Is reverse NTRU still secure? (Looking for a signature scheme)

I'm currently prototyping something with the NTRU encryption scheme but I wish to use it in "reverse" -- distribute private keys so anyone can decrypt, but keep the public keys secret and thus only allow certain entities to create new messages. Is NTRU still secure under such a scheme? It seems from the literature that chosen-ciphertext attacks using decryption oracles (which essentially every entity would have) have had some success in breaking traditional NTRU. In general, does knowledge of the private key give us any information about the public key?

No, this system is not secure.
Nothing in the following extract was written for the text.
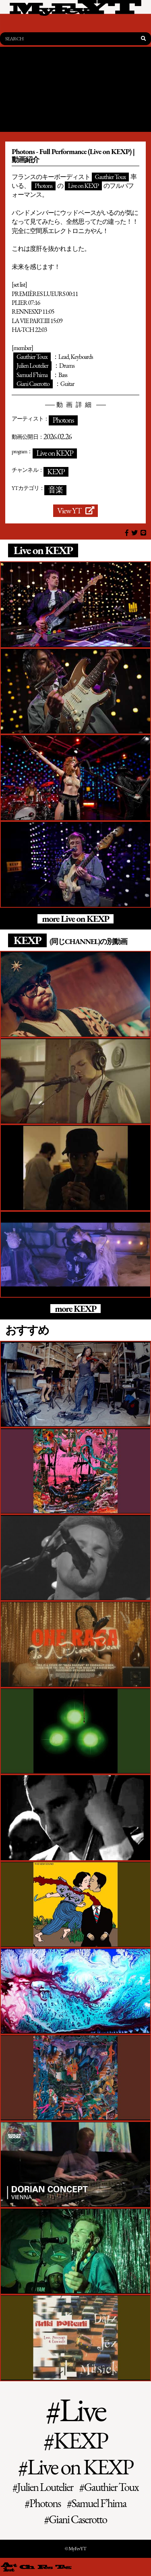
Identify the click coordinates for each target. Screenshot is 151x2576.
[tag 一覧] (63, 2567)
Knowledge of the private key immediately gives enough of the public key that we can immediately encrypt an arbitrary message.

The NTRU decryption key includes a polynomial $f$; the encryption key is essentially $f^{-1}g$, where $g$ is a polynomial with coefficients in the set $(0, p, -p)$. Anyone with the private key can immediately compute $f^{-1}$; while they won't be able to recover the value $g$ (that's not actually referenced within the private key), what the attacker could do is just pick a legal $g$, and then use that to encrypt any message he wants (as no one else with the decryption key will be able to determine that's not the current $g$ value. It won't be the same key as the legitimate encryptor; however it will be accepted by anyone with the decryption key. Alternatively, he can just get any known text signed by the correct encryption key; that'll give him enough information to recover the correct $g$.

It sounds like what you want is a signature method; that is, a way where someone with the private key can 'sign' a message, and anyone with the public key can verify that signature (but cannot generate their own signatures). There are lots of signature methods known; some proposed methods are based on NTRU, but the unbroken ones are fairly new; I'd personally wait for cryptanalytic results against them, but if you have your heart set on an NTRU-based method, you can look at this paper. That would certainly be more secure than what you're doing now.

• Ah, darn. A digital signature system would suffice, but I was hoping not to have to do a symmetric key exchange -- if this worked the entire system would be stateless, and since it's all happening across microcontroller nodes the speed of NTRU was enticing. Thanks! Commented Sep 25, 2015 at 20:59
• @JeffreyQuesnelle: why would a digital signature system require a symmetric key exchange? Commented Sep 25, 2015 at 21:01
• Not all nodes would be given the private key (to decrypt), so I'd like the message itself to be encrypted as well. The idea is that some nodes can send a certain class of messages (they have the public key), a larger set of nodes can receive the message (so they have the private key, but can't generate messages of this class), and some nodes don't need to know about the message at all, so they get neither. If I use a regular DSA I still need to encrypt the messages to block out this third class -- I suppose I could use a hard-coded symmetric key based on the class... hmmm... :) Commented Sep 25, 2015 at 21:08

There's a signature scheme in the NIST Post-Quantum Cryptography Standardization project that's based on NTRU.

It's called Falcon, and it has more similarity to the original NTRUSign than the other 3rd-round signature scheme, which is Dilithium.

• Falcon is a very sophisticated scheme, and a correct implementation of it is very delicate;

• Dilithium has made many design decisions to make correct implementation easy, but the ciphergrams are not as compact as Falcon.

The status quo (as of Nov 2021) is that, the NIST will select one of Falcon and Dilithium at the end of 3rd round, but some people (e.g. Vadim Lyubashevsky, me) are hoping they both get selected even if one of them is primary and the other is a back up option.

As both of them have desirable properties that the other lack, and have somewhat different use cases in real-world applications. NIST had decided to select both lattice-based signatures for standardization.

The private key includes the public key with it on the top.